__BRIEF A__
In the Schneider Cup timing article, what response time did the relay show in the author's tests?

__SUPPLIED TEXT__
☆ ☆ ☆ ☆

For the Schneider Cup Reenactment: Timing and Scoring

For the Schneider Cup Reenactment: Timing and Scoring

TIMING — The first annual Schneider Cup Reenactment turned out to be easier than originally anticipated. The highly successful event was presented by the Desert Hawks Model Airplane Club in Lake Havasu City, AZ, in November 1989. In the speed-timing part of the competition each pilot attempted to fly his model at a target scale speed equal to the full-size Schneider raceplane speed multiplied by the model scale. A quarter-scale 1931 Supermarine S.6B, for example, would attempt to fly at one-fourth of the 340.1 mph flown by the British entry in 1931 — about 85 mph.

I was assigned the task of developing an accurate, foolproof method of determining model speeds for the competition. Our assistants tried a radar gun with no success: the models are fairly “stealthy” and produced little radar signature, and sitting in a boat directly in the path of giant-scale racing floatplanes at low altitude was unattractive. That idea was quickly abandoned.

The FAI Sporting Code provides a guideline for measuring model speed for world-record purposes: time the model over a 200-meter course in both directions and average the results. The practical problem is starting an electronic stopwatch the instant the model enters a 200-meter (about 600 ft) course and stopping it at the far end.

A direct wired solution (a 600-ft length of wire) is awkward on a crowded beach. It occurred to me that a 75 MHz model-boat transmitter could substitute for the wire with no possibility of interfering with airplane radios. Press a transmitter button at one end of the course to start a stopwatch remotely, and have another person at the other end stop it manually. A servo-driven microswitch is the obvious remote-switch approach, but servo response time (one or two tenths of a second) would produce several-percent error on runs of about five seconds. That could be improved.

After tinkering, I discovered a simple, reliable modification: replace the servo motor diode with a five-volt relay (or connect a five-volt relay coil between one motor lead and ground). The relay actuates in a few milliseconds; in my tests response time was six to eight milliseconds — much better than the hundredth-second resolution of the stopwatch. Relay contacts provide a completely isolated interface to the stopwatch. With two stopwatch operators coordinating, the system provides the necessary accuracy. Four miniature walkie-talkies (49 MHz FM) provided communications between timers and the caller-back.

I also backed up the system with a second manual stopwatch and recorded the timers’ verbal “Ready … Mark!” on a microcassette recorder for possible later recovery. In practice the recorder was never needed, though I occasionally fell back to the manual stopwatch when an operator missed a button.

Testing

To verify the system and convince others I set up a 600-ft course on a level section of highway outside town. I ran my car through the course on cruise control 10 times at exactly 60 mph, with half the runs in each direction. The timers had no prior experience, which eliminated operator prejudice.

Results:

• Average calculated speed: 58.4 mph (the car speedometer read +4.3%).
• Standard deviation for 10 runs: 0.7 mph (1.2%).
• System error (primarily operator timing) was about 1%.
• Operators estimated they pressed the button within about three feet (0.5% of course length) of the correct location and expected to do better with an airplane slightly farther away.

Course setup

We had planned to use a theodolite for laying out the course but none was available. We used a simple optical method instead:

• Measure the two ends of the desired course on the beach (we wanted 600 ft but only had 500 ft of straight beach).

☆ ☆ ☆ ☆

__BRIEF B__
Please reproduce, unchanged, the stretch of the records from the line containing "I will point(256,198)." through the line containing "Action: pos(208,189)".

☆ ☆ ☆ ☆

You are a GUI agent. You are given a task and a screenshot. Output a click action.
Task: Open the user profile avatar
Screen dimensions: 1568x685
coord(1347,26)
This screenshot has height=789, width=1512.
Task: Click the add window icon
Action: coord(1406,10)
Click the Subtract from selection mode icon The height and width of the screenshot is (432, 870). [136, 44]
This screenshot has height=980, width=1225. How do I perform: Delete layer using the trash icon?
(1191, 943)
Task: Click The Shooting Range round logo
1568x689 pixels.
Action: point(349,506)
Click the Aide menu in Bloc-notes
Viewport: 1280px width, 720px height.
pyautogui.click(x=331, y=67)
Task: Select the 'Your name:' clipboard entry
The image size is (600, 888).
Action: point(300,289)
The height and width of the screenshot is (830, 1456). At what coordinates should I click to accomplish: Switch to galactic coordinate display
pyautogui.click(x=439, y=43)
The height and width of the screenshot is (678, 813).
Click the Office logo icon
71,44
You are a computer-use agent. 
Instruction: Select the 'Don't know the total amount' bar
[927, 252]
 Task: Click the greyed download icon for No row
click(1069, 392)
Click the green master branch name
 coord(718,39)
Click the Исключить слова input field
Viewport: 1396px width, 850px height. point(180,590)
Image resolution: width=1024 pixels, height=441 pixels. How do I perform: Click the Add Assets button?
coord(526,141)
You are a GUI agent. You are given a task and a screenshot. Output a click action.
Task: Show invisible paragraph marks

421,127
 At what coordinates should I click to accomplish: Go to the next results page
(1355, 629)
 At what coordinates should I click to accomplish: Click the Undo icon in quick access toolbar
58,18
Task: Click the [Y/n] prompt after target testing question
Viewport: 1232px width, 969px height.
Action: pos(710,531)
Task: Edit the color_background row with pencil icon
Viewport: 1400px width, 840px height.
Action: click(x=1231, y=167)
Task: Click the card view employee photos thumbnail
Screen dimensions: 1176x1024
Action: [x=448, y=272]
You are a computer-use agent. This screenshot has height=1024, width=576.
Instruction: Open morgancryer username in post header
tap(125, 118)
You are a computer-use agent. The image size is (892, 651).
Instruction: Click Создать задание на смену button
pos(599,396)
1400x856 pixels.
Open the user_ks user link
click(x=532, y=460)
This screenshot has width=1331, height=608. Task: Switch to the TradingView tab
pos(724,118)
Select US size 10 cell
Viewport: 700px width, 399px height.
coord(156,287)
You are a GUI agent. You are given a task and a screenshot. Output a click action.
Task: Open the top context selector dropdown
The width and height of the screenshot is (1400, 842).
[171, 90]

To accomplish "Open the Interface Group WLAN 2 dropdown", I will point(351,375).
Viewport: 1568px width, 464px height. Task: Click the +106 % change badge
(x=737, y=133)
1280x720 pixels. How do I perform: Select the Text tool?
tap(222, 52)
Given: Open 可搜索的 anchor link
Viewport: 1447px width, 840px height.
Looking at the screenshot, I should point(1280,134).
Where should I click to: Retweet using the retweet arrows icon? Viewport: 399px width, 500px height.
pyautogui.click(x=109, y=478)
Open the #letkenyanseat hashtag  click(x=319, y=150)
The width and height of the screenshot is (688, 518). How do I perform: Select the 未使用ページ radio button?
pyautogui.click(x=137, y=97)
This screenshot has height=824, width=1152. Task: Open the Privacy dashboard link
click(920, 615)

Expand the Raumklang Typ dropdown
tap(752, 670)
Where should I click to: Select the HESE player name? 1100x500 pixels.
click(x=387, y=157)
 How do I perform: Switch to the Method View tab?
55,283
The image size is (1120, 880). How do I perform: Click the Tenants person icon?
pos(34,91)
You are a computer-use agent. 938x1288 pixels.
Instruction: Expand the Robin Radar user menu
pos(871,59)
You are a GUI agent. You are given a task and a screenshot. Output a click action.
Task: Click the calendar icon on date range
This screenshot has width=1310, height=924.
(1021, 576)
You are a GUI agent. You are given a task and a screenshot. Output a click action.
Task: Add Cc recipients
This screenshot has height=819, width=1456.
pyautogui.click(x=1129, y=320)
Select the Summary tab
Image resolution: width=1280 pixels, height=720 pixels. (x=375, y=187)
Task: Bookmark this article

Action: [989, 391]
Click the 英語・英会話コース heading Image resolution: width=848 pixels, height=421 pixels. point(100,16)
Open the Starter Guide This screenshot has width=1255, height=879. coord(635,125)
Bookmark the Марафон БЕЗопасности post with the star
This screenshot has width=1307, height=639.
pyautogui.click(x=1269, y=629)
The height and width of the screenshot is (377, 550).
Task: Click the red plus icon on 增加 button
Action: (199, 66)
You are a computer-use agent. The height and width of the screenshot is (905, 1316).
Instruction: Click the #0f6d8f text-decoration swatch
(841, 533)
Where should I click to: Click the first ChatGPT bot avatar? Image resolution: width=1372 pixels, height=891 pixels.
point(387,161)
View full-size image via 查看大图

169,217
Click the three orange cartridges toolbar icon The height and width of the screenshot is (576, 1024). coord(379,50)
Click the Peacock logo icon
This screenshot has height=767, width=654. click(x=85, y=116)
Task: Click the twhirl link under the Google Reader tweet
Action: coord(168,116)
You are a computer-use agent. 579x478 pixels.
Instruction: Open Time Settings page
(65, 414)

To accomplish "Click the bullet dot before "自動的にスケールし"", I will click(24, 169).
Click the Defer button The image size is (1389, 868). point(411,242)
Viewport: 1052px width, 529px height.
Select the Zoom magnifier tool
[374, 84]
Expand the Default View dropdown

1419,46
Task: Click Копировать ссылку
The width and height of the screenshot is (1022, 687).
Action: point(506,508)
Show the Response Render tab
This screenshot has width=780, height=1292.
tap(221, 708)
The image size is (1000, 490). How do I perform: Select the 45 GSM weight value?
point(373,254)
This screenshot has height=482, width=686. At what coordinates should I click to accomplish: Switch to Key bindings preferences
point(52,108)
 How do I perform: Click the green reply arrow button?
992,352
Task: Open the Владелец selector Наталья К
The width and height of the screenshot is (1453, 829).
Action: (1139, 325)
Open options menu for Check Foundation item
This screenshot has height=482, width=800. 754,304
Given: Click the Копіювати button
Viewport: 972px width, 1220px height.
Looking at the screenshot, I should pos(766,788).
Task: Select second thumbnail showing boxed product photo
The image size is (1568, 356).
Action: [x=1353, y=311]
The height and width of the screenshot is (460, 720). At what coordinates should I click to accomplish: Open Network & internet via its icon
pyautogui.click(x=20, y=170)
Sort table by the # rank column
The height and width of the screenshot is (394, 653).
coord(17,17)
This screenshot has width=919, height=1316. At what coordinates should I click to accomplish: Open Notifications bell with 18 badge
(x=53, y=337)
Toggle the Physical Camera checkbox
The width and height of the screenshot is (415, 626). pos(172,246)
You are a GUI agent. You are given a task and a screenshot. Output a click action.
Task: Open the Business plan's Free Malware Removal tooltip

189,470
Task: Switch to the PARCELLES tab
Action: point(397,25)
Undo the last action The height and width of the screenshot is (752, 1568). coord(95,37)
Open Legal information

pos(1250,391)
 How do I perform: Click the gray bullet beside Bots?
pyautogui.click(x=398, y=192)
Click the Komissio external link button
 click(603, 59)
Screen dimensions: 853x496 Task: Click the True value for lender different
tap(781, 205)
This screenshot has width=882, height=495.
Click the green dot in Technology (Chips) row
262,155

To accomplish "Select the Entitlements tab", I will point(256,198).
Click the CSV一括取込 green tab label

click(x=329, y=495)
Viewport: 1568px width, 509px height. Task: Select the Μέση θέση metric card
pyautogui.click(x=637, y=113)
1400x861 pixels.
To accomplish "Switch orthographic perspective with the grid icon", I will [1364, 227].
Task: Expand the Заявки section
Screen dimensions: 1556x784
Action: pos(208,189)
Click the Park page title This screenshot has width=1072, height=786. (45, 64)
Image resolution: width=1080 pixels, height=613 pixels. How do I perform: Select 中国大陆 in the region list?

☆ ☆ ☆ ☆

__ANSWER A__
Six to eight milliseconds.

__ANSWER B__
To accomplish "Select the Entitlements tab", I will point(256,198).
Click the CSV一括取込 green tab label

click(x=329, y=495)
Viewport: 1568px width, 509px height. Task: Select the Μέση θέση metric card
pyautogui.click(x=637, y=113)
1400x861 pixels.
To accomplish "Switch orthographic perspective with the grid icon", I will [1364, 227].
Task: Expand the Заявки section
Screen dimensions: 1556x784
Action: pos(208,189)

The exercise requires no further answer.